The duty of obedience to law is precisely the same under a republican government as under any other form of government. For though the people make the law, yet it is not in the same sense as that in which they are held to obey it. They make the law in their collective sense, as a moral unity, or public person ; they are held to obey in their distributive capacity, as simple individuals, hi their quality of electors, acting through legal forms prescribed by sovereign authority, the people with us make the law, but it is only when so acting that they make it, have any voice in making it, or incur any responsibility, be the law what it may. As individuals acting in any other capacity, they are subjects, and in the same sense and to the same extent as they would be in case they enjoyed no elective franchise at all. The law is as imperative with us as it is under any other form of government, and can no more be resisted with a safe conscience than elsewhere.
This assumed, the individual in his quality of subject stands here in relation to the law precisely as he does in those countries where there is no elective franchise. He incurs, indeed, as elector, a responsibility for the law, and cannot be exempted from blame, if he have not clone all in his power to make the law just and useful; but when the proper authorities have enacted and promulgated the law, he in his quality of subject incurs no responsibility by obeying it, in consequence of his responsibility as an elector in making it. The act of making the law was not his individual act, and he is responsible for it, providing he acted with proper motives, only so far as he went to make up the collective unity that enacted it. But the act of obedience or of disobedience is purely his individual act, and is unaffected, as obedience or disobedience, by any act of his performed in another capacity, in which he acts not as an individual, but as a part of a whole. Suppose, then, I look upon the war declared by my government as unjust or uncalled for. This may be a good reason why I should exert myself in my quality of elector to get the law declaring it repealed, but it leaves me in my quality of subject precisely where I should be in case I had no elective franchise. I am just as much bound to obey the law declaring the war, and incur no more blame for aiding in prosecuting it. The citizen, when he believes a law unjust, is doubtless bound as an elector to seek its repeal ; but till repealed, he is as much bound to obey as he would be if he were no elector, and only a simple subject; and being so bound, incurs no blame in obeying it, that he would not then also incur.

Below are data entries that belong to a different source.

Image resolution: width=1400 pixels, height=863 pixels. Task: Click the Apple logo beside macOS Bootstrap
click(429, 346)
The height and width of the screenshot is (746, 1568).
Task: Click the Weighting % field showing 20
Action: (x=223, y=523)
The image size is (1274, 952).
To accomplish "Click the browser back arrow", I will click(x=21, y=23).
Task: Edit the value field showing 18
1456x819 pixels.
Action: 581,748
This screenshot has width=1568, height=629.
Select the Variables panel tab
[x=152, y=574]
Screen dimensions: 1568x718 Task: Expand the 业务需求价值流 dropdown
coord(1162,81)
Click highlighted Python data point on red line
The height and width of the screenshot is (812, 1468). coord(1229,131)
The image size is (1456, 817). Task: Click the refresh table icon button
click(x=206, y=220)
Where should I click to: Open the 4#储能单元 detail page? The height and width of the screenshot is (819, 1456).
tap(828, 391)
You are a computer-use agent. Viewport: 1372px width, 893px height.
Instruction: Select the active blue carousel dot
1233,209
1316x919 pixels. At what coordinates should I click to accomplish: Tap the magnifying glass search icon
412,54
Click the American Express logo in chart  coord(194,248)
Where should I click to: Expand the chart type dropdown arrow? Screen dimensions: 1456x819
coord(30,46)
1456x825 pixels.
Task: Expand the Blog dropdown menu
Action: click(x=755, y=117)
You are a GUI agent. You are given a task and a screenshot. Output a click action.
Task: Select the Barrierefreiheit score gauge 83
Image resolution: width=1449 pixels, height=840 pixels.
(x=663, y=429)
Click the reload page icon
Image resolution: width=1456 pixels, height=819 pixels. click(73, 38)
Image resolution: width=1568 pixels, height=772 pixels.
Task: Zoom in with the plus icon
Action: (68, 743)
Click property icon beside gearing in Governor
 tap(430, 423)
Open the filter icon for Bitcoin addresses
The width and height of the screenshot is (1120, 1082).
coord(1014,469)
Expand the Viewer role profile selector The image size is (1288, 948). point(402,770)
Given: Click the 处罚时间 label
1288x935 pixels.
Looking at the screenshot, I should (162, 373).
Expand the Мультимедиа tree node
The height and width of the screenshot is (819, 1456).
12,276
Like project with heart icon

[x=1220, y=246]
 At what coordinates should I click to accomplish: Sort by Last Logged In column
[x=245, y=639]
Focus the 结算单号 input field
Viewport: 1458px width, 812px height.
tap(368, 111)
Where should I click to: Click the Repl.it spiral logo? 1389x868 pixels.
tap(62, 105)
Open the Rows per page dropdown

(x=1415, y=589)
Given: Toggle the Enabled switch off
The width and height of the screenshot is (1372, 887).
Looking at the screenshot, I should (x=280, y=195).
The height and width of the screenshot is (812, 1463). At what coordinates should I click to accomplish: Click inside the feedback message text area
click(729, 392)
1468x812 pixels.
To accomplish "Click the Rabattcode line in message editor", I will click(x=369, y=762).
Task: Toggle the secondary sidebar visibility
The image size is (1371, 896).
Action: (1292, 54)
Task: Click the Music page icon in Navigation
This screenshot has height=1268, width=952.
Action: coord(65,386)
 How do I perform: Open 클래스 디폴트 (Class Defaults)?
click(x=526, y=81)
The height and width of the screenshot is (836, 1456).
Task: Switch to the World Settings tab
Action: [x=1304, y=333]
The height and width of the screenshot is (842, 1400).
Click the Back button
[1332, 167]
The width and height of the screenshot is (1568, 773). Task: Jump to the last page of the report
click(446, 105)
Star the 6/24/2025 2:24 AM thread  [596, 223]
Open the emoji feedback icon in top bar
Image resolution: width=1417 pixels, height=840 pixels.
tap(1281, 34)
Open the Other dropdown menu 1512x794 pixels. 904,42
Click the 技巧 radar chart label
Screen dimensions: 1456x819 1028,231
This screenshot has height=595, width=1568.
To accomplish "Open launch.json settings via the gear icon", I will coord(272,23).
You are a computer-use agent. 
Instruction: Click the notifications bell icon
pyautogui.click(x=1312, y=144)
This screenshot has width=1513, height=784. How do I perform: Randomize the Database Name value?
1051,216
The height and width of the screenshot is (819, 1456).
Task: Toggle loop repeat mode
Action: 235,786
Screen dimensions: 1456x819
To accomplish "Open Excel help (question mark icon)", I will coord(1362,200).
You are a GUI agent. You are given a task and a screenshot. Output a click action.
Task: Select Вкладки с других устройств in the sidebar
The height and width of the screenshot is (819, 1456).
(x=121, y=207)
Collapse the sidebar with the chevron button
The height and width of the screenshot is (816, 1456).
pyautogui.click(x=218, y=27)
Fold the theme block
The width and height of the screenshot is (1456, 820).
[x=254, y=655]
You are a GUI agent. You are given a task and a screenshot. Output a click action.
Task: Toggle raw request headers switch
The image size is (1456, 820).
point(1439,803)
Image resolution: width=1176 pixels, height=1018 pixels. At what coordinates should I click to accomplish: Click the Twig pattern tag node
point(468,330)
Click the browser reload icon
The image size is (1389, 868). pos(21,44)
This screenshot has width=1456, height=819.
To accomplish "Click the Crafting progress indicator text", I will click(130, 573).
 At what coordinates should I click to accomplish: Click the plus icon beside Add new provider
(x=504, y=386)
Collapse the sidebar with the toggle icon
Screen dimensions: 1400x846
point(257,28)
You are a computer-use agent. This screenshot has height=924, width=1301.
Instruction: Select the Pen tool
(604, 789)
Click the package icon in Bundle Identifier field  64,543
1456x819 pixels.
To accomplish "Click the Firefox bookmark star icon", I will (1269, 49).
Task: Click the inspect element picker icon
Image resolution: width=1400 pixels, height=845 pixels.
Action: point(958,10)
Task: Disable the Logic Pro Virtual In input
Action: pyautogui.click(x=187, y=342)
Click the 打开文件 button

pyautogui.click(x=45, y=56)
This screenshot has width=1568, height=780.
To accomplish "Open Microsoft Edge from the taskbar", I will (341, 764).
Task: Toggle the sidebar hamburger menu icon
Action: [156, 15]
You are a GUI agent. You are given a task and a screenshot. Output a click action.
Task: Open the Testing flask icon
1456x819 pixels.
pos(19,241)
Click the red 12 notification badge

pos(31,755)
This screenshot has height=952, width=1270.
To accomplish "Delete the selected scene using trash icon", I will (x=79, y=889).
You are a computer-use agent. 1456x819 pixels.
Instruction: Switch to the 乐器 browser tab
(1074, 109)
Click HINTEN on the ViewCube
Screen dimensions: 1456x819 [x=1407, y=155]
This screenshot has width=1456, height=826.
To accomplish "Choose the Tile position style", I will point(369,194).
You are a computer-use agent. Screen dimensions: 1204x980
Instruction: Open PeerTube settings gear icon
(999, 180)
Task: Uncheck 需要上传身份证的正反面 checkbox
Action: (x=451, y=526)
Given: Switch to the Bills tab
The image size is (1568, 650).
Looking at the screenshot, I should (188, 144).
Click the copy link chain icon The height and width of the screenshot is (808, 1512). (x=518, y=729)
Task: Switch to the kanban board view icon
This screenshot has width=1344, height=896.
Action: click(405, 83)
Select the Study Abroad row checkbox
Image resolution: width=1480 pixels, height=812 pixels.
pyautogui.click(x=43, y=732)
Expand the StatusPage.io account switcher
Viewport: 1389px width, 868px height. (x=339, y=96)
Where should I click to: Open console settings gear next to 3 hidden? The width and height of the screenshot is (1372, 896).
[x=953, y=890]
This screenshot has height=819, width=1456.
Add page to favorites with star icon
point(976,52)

But is there no limit to this obedience to law ? Have I not the right to judge the acts of authority, and decide for myself whether they are such as I ought or ought not to obey ? That is, Does or does not the law depend on the assent of the governed for its validity ? It is a sort of maxim with us Americans, that no man can be justly held to obey a law to which he has not assented. This, taken absolutely, is not admissible. The sovereign authority resides in the people as a whole, taken collectively, not in the people distributively, and is derived not from the people as individuals, as Rousseau dreamed, but from God, as we have before proved from the Holy Scriptures. Moreover, to make the law depend on the assent of the governed, that is, on the assent of the subject, is to deny that the law is law, that the subject is a subject, and to assert that one is bound by no law, but free to do as he pleases. There can be no legitimate government unless it have the right to govern, and there can be no right to govern where there is not a correlative obligation to obey. If the law cannot bind the subject till he gives his assent, and he is free to give or withhold his assent, he is, and can be, under no obligation to obey unless he chooses, and then there is no right on the part of the government to enforce obedience ; then no right to govern ; and then no government. To make the law depend for its validity on the assent of the governed is, then, the denial of all government. But government exists by divine right. It has from God the right to command. Then it is not under the necessity of entreating or requesting the subject to be so complacent as to obey. The law, then, is complete, the moment it is enacted and promulgated by the proper authority. If the law is then complete, the subject has no assent to give or withhold, no judgment to form, no decision to take, but that to obey.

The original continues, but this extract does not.